Duncan Pendlebury, president of Boston-based schematic and project architect Jung Brannen, said that the detailed building designs are being executed presently. “The steel and glass offers fantastic views. The L-shaped plan is based on light and air and in some apartments offers 180o views,” he said. The location is exclusive and no other development is scheduled to come up in the vicinity. Apart from Dubai World Trade Centre tower and the exhibitions and conventions complex, Zabeel side will have the new three-segment park. Only across the road will be tower developments.

Pendlebury said the World Trade Centre Residence will be physically separate from the tower.

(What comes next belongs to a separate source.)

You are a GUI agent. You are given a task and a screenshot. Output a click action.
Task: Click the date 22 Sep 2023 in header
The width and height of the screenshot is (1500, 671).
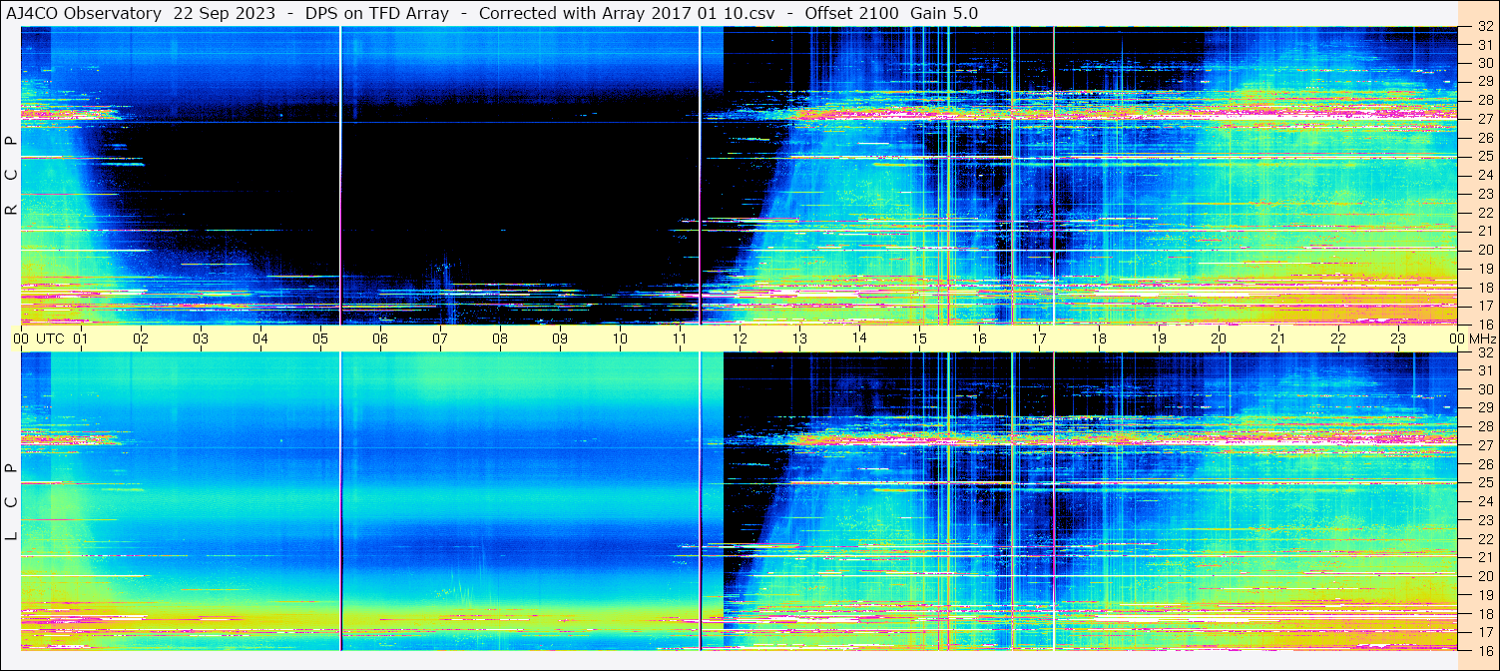225,13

Though it rises 40-storeys, in terms of actual height it is lower than the 33-storey Dubai World Trade Centre tower, which reigned as the tallest building in the Middle East for several years.

Jones said 30% to 40% of the 3 and 4 bedroom apartments have already been sold and that there is a waiting list for the 1 and 2 bedrooms. On an average, there are 21 apartments per floor. The project houses 350 upscale apartments in some 40 different configurations. The concept designer for the project is WSW Architects.